Chances are you probably hate your cable provider. You hate them for their arrogance, their broken promises and their many customer service failures.
But don’t hate them for giving you slow Internet, because an exhaustive series of tests by the Federal Communications Commission show that if anything, your broadband provider probably over-delivers.
But that’s not to suggest that everything is all hunky-dory in Internet land, because it’s not. For some types of broadband users, performance is far worse than advertised. For everyone, persistent problems with network congestion degrade Internet access.
To perform the nationwide broadband measurements, the FCC recruited 10,000 volunteers to install what the agency referred to as off-the-shelf routers with the addition of special monitoring software. Those routers delivered network performance statistics to the FCC. While those routers continued their measurements for a year or so, the formal measurement took place during September 2013.
The result is the FCC’s “Measuring Broadband America Fixed Broadband Report” of 2014. You can see a summary of this report in the official press release.
The bottom line in the FCC report is that most of the big ISPs, especially those that include fiber for the network infrastructure, deliver at least the performance they advertise. Some, including Verizon FiOS, Comcast and Cablevision, routinely deliver as much as 120 percent of their advertised download speeds.
But on the downside, DSL subscribers have it worse, with only about 64 percent getting the speeds they were promised. Ironically, it was Verizon DSL that was the worst of the bunch.
However, as you probably know, there’s more to good Internet performance than the data rate you’re getting from your ISP. The FCC said in its media conference call that their testing had revealed serious network congestion at interchange points. Interchange points are where Internet traffic joins or leaves your ISP’s network, such as when Netflix puts your streaming video on to your network to send to you.
Because of the way the FCC’s test was set up, the study did not reveal details of what caused the congestion or where it happened. Instead, the congestion was treated as an anomaly and that data will be provided separately.
But it’s also worth noting, as a senior FCC official mentioned during the briefing, that the agency will be looking into this congestion, peering anomalies and the issue of paying for access.

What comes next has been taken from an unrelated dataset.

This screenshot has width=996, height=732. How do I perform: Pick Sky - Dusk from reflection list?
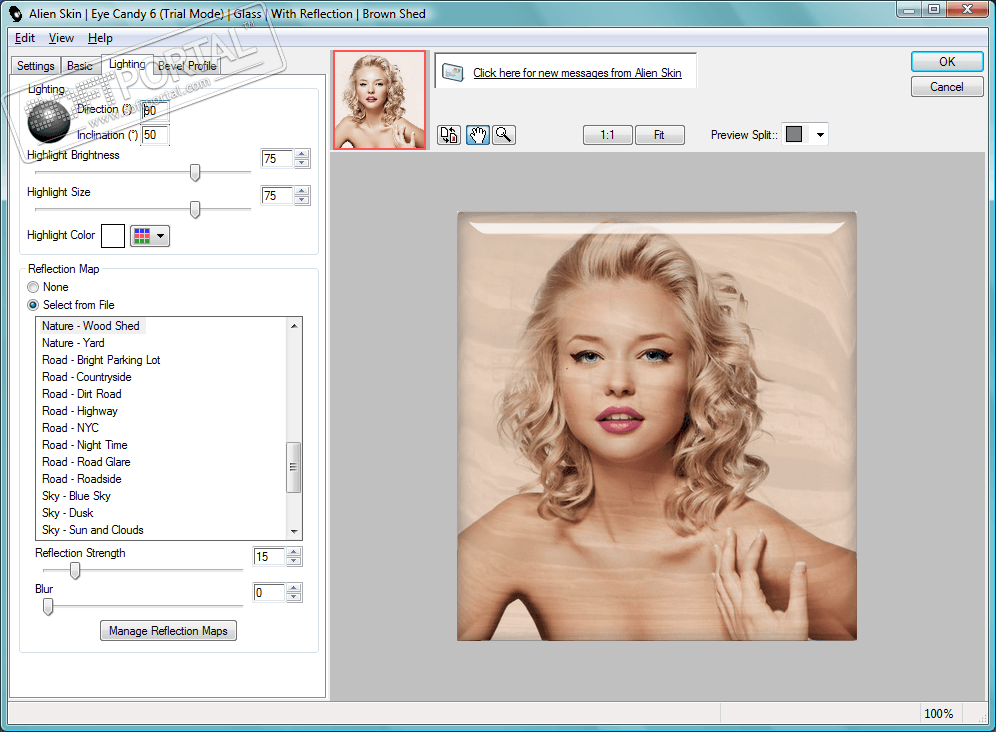click(67, 513)
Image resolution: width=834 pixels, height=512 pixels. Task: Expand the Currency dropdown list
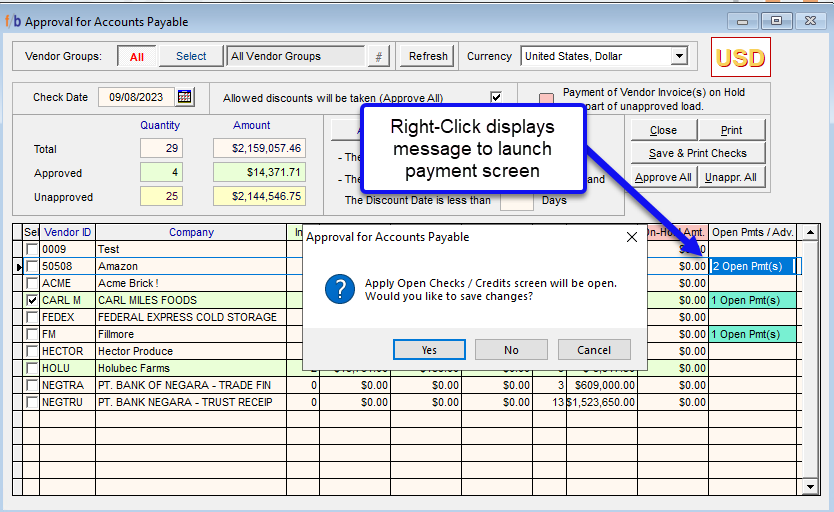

One such congestion problem is with Netflix and its access to Verizon’s network. Netflix is already paying for faster access, but is still having significant congestion problems.
FCC Report Finds Most ISPs Deliver Broadband Speeds Users Pay For
A report on congestion is expected by the FCC by the end of 2014.
The FCC’s study was ostensibly aimed at studying network access for consumers, but it’s directly relevant to most business users. As Verizon spokesman Harry Mitchell told eWEEK, business and residential customers use the same network infrastructure. The biggest difference Mitchell noted was that businesses can obtain higher upload speeds at most service tiers. He also provided a chart showing the top business FiOS speed as 500M bps.
The FCC study also revealed that the average download speed for all of the test sites in the study was 20.2M bps. This number grows every year as people use the Internet for more and more things.
So how much does this speed growth affect your business? A lot depends on what you’re doing with your Internet connection. The FCC also published a useful guide to broadband speeds that reveals most tasks don’t really require much bandwidth. For example, using the broadband connection for email requires only about half a megabit per second, and even watching HD video requires only 4M bps.
But remember that those are per-person numbers. If you have 100 people doing those activities you’ll need a lot of bandwidth. While it’s not a straight multiple since everyone isn’t doing the same thing at the same time, some activities that aren’t listed, such as cloud backups, can require very fast connections in their own right.
What this really tells you are two things. The first is that you can get good communications from most ISPs as long as you don’t use DSL. The second is that your end-to-end communications on the Internet may not be as fast or as reliable as you might hope because of serious congestion issues that may be beyond your ISP’s control.
Until the FCC figures out a solution to the congestion issue, it’s probably not best to depend on having every last megabit per second all the time. There will be times when it won’t be available.
It’s also worth noting that you may want to consider having more than one Internet provider available to your data center as a hedge against reliability issues that may affect one provider but not the other. While it’s clear from this study that you’re probably going to get the service you’re paying for most of the time, it’s also true, as the FCC noted in its report, “There’s room for improvement.”